### Set exercise
Find each line below that contains the word "Today", and copy every such line.

======== Material for this task ========

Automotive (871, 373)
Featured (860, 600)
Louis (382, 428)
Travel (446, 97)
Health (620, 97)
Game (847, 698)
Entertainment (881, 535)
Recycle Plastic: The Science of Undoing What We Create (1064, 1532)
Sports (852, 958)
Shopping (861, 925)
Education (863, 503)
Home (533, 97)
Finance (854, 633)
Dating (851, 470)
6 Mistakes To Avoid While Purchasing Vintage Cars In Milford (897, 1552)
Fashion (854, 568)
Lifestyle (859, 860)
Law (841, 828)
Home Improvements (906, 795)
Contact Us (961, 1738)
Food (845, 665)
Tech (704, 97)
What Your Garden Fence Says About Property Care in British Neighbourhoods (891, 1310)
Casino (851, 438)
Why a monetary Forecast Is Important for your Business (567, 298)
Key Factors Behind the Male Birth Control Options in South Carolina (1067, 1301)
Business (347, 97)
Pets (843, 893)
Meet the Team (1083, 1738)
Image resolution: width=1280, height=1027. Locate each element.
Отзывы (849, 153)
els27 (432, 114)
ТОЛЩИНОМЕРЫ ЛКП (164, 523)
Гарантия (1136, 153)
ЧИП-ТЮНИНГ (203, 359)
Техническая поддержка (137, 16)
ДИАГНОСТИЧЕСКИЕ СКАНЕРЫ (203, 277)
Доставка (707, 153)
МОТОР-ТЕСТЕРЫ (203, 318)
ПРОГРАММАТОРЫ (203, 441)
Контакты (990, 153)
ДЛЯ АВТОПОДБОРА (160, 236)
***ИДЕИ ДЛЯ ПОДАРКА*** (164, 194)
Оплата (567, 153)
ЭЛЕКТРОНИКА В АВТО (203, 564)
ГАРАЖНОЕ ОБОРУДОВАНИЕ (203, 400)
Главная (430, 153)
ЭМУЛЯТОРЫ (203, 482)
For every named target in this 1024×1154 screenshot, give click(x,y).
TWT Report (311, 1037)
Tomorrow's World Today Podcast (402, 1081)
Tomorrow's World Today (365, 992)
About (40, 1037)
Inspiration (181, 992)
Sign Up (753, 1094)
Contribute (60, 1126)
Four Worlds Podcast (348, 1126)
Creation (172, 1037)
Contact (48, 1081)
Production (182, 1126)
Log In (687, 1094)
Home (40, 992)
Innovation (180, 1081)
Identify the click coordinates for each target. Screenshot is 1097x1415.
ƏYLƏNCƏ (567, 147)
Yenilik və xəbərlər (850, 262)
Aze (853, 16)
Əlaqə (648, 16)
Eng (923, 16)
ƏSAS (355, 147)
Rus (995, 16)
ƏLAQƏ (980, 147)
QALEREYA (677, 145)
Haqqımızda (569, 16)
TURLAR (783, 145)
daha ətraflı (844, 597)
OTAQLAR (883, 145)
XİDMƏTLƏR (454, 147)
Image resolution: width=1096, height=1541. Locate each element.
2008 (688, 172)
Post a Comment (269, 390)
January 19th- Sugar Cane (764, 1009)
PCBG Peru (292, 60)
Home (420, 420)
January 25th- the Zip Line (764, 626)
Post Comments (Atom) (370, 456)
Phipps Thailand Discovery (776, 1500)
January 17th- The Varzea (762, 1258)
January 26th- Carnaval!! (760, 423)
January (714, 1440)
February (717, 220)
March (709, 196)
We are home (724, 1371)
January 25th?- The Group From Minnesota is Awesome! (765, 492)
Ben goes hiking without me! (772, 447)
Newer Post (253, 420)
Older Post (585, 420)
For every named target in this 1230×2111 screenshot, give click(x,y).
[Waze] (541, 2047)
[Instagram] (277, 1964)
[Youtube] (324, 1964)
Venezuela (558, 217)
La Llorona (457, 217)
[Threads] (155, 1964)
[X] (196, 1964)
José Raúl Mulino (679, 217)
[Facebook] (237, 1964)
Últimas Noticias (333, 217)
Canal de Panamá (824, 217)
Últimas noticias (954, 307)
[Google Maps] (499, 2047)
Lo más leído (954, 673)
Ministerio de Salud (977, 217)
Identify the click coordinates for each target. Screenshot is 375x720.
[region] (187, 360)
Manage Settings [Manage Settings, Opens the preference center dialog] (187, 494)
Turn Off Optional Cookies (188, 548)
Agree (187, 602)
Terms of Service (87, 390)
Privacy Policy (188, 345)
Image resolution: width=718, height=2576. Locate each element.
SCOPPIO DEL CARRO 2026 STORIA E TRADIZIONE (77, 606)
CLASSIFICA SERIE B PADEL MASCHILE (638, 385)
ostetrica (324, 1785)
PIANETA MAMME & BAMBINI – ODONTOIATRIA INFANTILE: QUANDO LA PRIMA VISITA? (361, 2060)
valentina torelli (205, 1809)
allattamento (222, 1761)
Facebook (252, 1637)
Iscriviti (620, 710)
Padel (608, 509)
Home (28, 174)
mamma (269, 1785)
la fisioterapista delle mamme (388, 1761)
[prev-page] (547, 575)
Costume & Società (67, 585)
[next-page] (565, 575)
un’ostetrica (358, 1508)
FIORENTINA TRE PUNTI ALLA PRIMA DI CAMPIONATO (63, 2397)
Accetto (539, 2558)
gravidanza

========

### Task response
Tomorrow's World Today Podcast (402, 1081)
Tomorrow's World Today (365, 992)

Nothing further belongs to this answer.